Juxtaposition
The number of elderly patients presenting to emergency departments has been increasing. In fact, as a result of increasing life expectancy, it’s been estimated that in most countries over 20% of all emergency department attendances are made by patients aged over 65. Unlike their younger counterparts, these patients present unique challenges to doctors, often presenting with non-specific complaints and numerous underlying medical conditions. For example, up to a third of all over-65s have at least one fall per year in the community. Yet we rarely discover the underlying cause of the fall.

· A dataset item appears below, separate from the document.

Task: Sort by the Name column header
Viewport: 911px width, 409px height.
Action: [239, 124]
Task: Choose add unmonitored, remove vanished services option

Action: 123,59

Perhaps one reason for our frequent failure to diagnose the underlying cause of falls is due to the inaccuracy of some tests with increasing patient age. Urine dipstick testing, where urine samples are tested for signs of infection or bleeding, are notoriously unreliable in the elderly. Up to 50% of elderly patients have non-harmful bacteria which colonise their urinary tracts, making it impossible to know whether any bacteria detected are harmful or not.
Prescribing antibiotics inappropriately is a major cause of harm, not only because of the potential development of antibiotic resistance, but also due to side effects. Studies have shown that one in three elderly patients prescribed antibiotics will suffer from a side effect, ranging from mild complications such as stomach pain through to serious complications including death. As clinicians, we must therefore use antibiotics sparingly and only when indicated.